Phenotypical heterogeneity in responder and nonresponder male ApoE*3Leiden.CETP mice

Abstract

The metabolic syndrome (MetS) is a major health issue worldwide and is associated with obesity, insulin resistance, and hypercholesterolemia. Several animal models were used to describe the MetS; however, many of them do not mimic well the MetS pathophysiology in humans. The ApoE*3Leiden.CETP mouse model overcomes part of this limitation, since they have a humanised lipoprotein metabolism and a heterogeneous response to MetS, similar to humans.
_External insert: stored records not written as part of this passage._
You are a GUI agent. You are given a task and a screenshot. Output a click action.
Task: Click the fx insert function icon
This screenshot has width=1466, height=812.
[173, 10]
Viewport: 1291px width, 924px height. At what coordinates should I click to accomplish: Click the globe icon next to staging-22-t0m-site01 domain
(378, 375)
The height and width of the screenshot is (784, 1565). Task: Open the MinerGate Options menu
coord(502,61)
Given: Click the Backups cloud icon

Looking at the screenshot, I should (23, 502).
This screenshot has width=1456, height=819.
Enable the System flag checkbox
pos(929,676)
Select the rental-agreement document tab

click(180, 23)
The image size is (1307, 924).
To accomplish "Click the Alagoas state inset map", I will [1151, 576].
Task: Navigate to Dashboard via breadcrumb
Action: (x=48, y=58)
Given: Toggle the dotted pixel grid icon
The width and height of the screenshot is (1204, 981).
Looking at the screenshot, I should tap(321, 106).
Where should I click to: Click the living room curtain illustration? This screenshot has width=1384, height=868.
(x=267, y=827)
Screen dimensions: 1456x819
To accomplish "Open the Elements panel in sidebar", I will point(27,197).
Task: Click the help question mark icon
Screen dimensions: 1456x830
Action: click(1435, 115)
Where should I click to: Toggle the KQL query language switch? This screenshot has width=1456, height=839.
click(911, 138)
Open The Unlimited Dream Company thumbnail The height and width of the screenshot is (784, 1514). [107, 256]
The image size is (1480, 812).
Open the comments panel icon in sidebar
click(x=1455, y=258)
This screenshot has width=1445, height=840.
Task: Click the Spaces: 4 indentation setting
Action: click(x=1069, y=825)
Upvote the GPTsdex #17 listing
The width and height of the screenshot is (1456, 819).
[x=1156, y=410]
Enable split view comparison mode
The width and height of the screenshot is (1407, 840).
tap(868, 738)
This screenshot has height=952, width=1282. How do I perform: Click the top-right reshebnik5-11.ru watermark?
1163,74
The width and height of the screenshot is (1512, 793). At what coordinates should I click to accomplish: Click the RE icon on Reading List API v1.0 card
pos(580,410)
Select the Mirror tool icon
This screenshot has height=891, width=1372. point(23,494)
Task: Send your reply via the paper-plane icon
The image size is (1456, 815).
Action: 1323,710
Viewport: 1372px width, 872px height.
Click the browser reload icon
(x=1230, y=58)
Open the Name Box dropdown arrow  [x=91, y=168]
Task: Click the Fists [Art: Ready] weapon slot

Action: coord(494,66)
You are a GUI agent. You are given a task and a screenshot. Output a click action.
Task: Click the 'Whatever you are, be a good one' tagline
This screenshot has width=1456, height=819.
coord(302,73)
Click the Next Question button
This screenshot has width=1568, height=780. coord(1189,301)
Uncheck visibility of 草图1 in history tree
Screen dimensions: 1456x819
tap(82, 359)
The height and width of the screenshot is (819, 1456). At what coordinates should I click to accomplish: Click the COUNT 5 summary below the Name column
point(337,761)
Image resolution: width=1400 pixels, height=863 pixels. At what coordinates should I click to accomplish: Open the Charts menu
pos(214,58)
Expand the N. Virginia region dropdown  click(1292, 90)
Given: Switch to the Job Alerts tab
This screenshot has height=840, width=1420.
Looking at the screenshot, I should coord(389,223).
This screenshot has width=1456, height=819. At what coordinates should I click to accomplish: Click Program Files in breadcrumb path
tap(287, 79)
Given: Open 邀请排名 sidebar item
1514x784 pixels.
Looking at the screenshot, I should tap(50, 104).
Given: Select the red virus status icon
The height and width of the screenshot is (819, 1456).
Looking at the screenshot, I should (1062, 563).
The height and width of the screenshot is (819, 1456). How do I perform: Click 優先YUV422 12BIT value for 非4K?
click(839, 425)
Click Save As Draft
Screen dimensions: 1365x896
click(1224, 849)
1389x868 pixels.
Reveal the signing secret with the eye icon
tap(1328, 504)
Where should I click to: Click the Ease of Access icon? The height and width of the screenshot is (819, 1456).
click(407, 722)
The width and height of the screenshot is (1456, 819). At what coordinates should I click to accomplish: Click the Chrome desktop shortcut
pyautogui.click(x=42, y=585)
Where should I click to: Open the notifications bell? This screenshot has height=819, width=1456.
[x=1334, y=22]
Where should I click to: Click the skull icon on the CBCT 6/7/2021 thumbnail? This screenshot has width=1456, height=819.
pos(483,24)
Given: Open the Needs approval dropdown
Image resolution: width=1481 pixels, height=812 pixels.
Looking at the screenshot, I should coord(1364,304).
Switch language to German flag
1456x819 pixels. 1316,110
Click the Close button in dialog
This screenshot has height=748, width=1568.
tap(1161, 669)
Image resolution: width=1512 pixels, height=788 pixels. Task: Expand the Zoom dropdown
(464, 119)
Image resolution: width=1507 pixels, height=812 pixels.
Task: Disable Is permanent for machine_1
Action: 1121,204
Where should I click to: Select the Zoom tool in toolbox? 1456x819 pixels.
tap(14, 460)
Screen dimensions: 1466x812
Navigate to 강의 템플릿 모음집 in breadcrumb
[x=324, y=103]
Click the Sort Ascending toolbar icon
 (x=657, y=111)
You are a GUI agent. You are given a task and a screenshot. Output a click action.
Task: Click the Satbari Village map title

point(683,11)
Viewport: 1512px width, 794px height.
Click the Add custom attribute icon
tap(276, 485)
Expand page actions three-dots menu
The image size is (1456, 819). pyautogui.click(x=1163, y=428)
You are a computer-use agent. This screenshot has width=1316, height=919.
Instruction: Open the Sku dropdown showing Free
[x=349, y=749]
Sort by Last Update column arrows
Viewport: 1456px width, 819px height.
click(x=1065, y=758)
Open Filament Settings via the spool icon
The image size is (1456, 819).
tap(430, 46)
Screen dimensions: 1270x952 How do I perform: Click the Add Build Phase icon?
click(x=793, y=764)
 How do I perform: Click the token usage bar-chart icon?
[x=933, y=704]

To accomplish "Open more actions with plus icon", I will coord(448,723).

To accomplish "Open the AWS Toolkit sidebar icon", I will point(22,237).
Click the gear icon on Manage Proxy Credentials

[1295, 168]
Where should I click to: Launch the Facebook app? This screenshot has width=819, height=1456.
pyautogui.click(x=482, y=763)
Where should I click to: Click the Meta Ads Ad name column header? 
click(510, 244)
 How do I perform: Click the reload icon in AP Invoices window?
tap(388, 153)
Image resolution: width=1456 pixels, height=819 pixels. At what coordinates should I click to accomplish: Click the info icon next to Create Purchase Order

The reported heterogeneity among them and their common classification refer to responder (R) and nonresponder (NR) mice; R mice show increased body weight, cholesterol, and triglycerides levels, whereas NR mice do not show this expected phenotype when fed a Western type diet. To define better the differences between R and NR mice, we focused on feeding behavior, body weight gain, glucose tolerance, and lipid parameters, and on an extensive pathological examination along with liver histology analysis. Our data confirmed that R mice resemble the pathological features of the human MetS: obesity, dysplipidemia, and glucose intolerance. NR mice do not develop the full dysmetabolic phenotype because of a severe inflammatory hepatic condition, which may heavily affect liver function. We conclude that R and NR mice are metabolically different and that NR mice have indications of severely impaired liver function. Hence, it is critical to identify and separate the respective mice to decrease data heterogeneity. Clinical chemistry and histological analysis should be used to confirm retrospectively the animals' classification. Moreover, we point out that NR mice may not be an appropriate control for studies involving ApoE*3Leiden.CETP R mice. NEW & NOTEWORTHY When compared with some other animal models, ApoE*3Leiden.CETP mice are better models to describe the metabolic syndrome. However, there is phenotypic heterogeneity between "responder" and "nonresponder" mice, the latter showing some evidence of hepatic pathology. A full phenotypic characterization and eventually postmortem analysis of the liver are warranted.